Görev ayrıntıları:
"Viewport: 214px width, 255px" içeren satırla açılıp "Action: coord(1872,20)" içeren satırla kapanan bölümü, "profile picture" ifadesini "avatar" ile değiştirerek yeniden yazın ve başka hiçbir şeye dokunmayın. Resimleri yanıta almayın.

Veri kümesi alıntıları:
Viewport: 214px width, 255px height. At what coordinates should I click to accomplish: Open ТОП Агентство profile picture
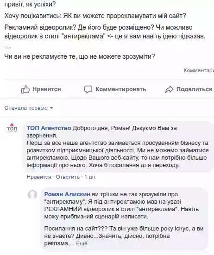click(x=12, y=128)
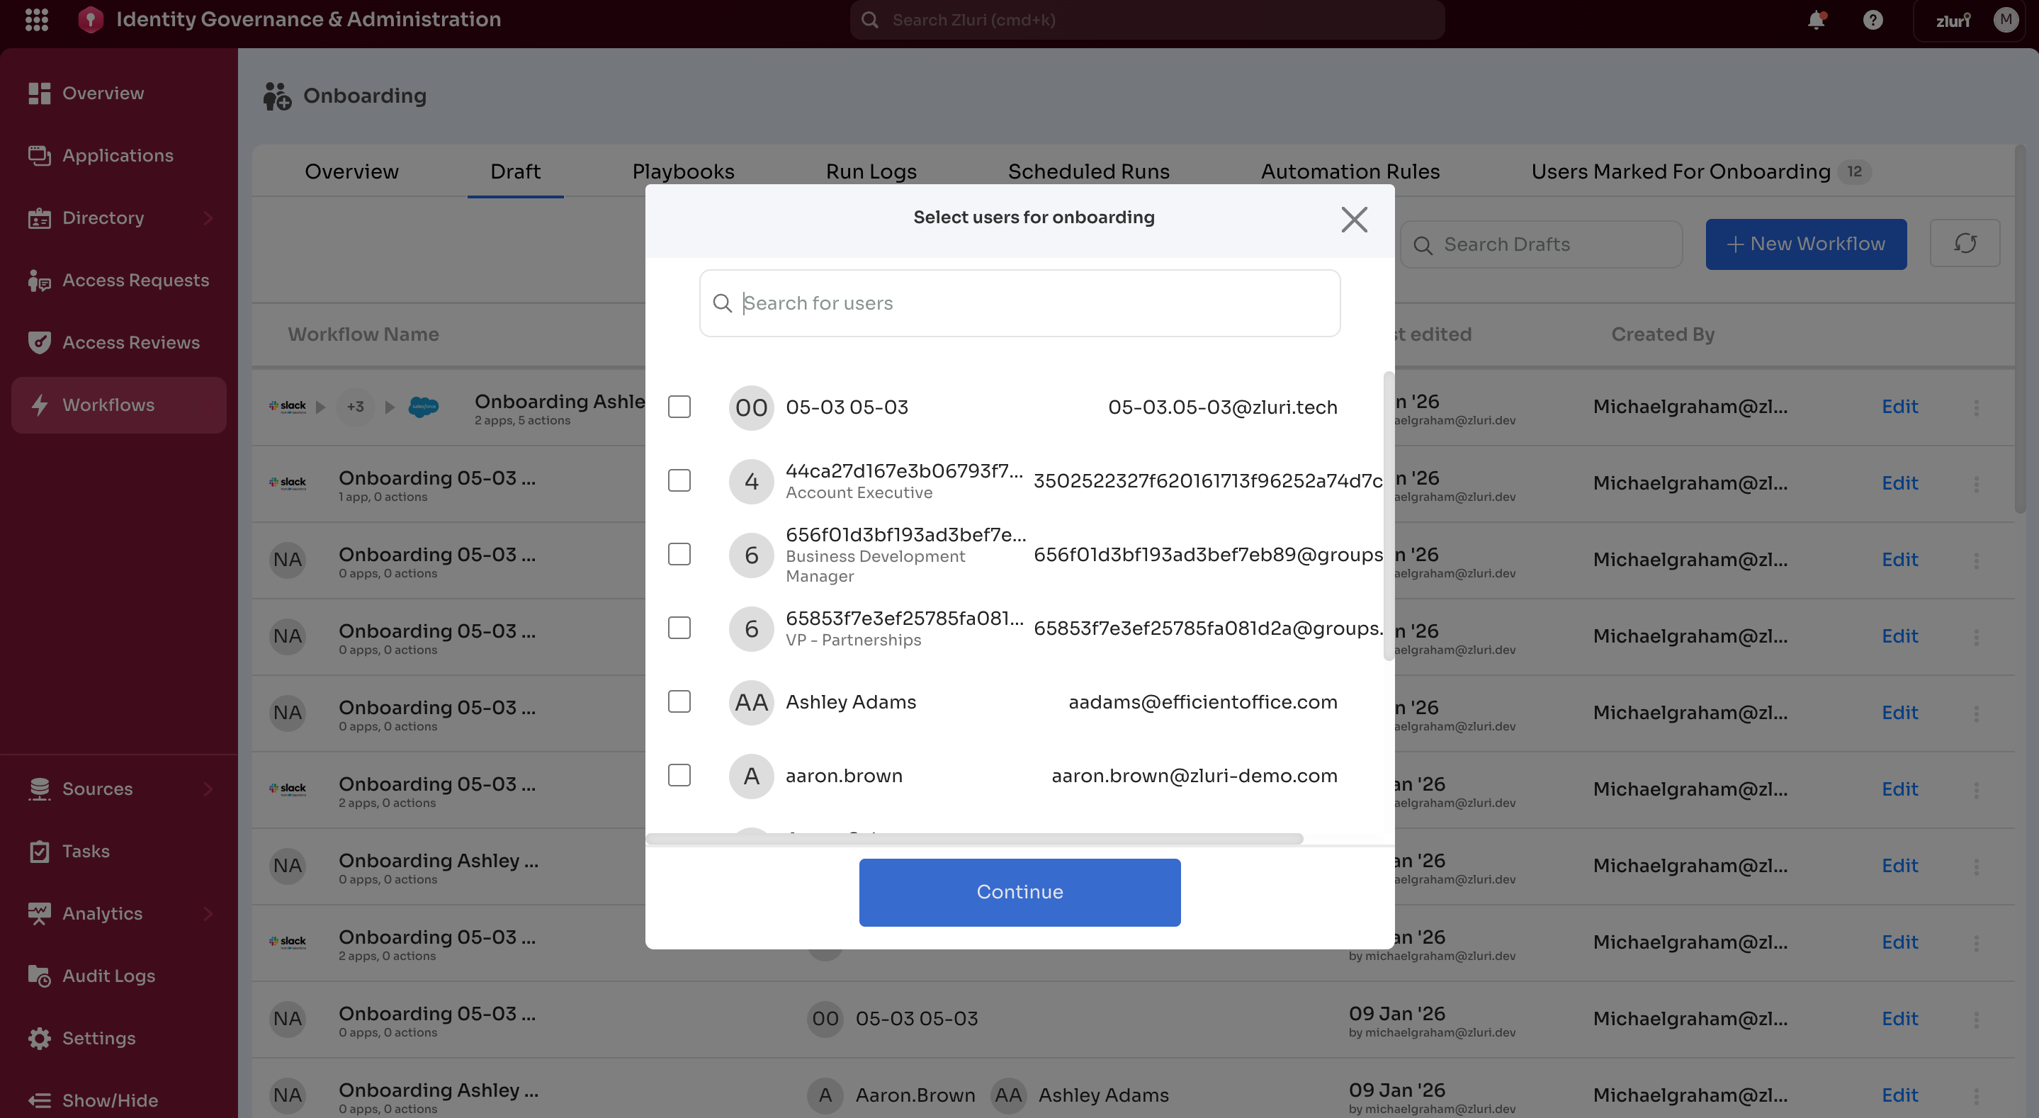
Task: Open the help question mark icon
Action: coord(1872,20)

---

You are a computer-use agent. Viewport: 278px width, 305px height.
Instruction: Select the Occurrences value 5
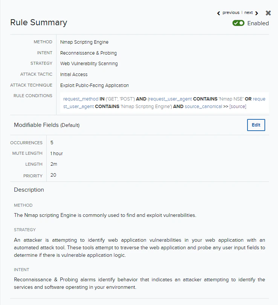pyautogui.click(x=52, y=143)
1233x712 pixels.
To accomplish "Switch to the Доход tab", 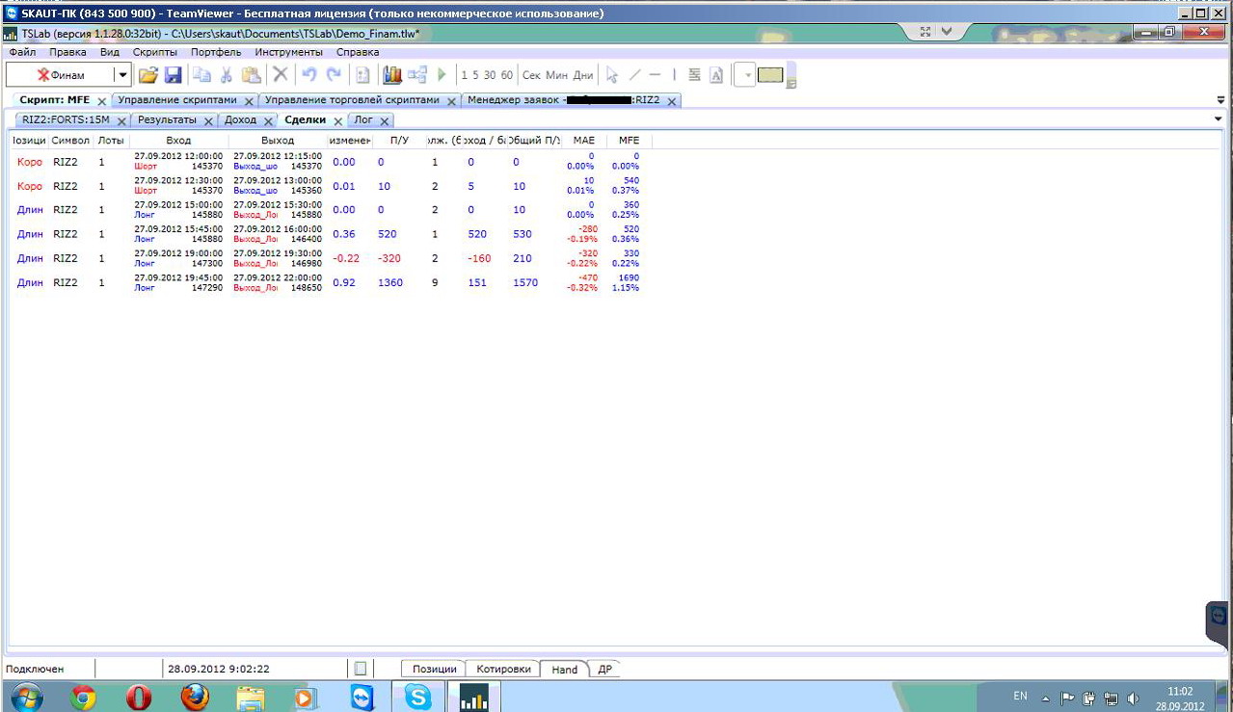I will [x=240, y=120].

Doğru çıktı:
Viewport: 214px width, 255px height. At what coordinates should I click to accomplish: Open ТОП Агентство avatar
click(x=12, y=128)
Task: Open the help question mark icon
Action: coord(1872,20)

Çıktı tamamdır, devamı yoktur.